Publié le samedi 13 juin 2026 dans la rubrique Nantes
" Une décision de justice dont l'écho porte par-delà les frontières" : les autorités d'Azerbaïdjan critiquent le verdict de la cour d'assises de Rennes
La cour d'assises de Rennes a rendu un verdict qui résonne au-delà des frontières. Ce jugement concerne la tentative d'assassinat de Mahammad Mirzali, un opposant politique azerbaïdjanais, et met en lumière les tensions entre la France et l'Azerbaïdjan.
Un lien établi avec l'Azerbaïdjan
Lors de la lecture du verdict, le président de la cour a clairement établi le lien avec les autorités azerbaïdjanaises. Le 14 mars 2021, un groupe a tenté d'égorger Mirzali en pleine rue à Nantes. Cette attaque visait non seulement à éliminer un opposant, mais aussi à instaurer la peur parmi ceux qui critiquent le régime azerbaïdjanais.
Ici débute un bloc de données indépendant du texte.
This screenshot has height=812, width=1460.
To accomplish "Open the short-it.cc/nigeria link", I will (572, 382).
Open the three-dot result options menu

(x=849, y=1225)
Réactions des autorités azerbaïdjanaises
Suite à cette décision, les autorités d'Azerbaïdjan ont vivement réagi. Le député Zahid Oruj a exprimé sur une station de radio que le juge français aurait agi sous l'influence de l'Élysée. Ces déclarations témoignent d'une volonté de discréditer le verdict et de défendre l'image de leur pays sur la scène internationale.
Critiques de la couverture médiatique
L'agence de développement des médias azerbaïdjanaise a également publié un communiqué dénonçant la couverture du procès par certains médias français. Elle les accuse de diffuser des articles biaisés et trompeurs, qualifiant l'incident de "banal". Cette réaction s'inscrit dans une stratégie plus large de défense de la réputation d'Azerbaïdjan face aux critiques extérieures.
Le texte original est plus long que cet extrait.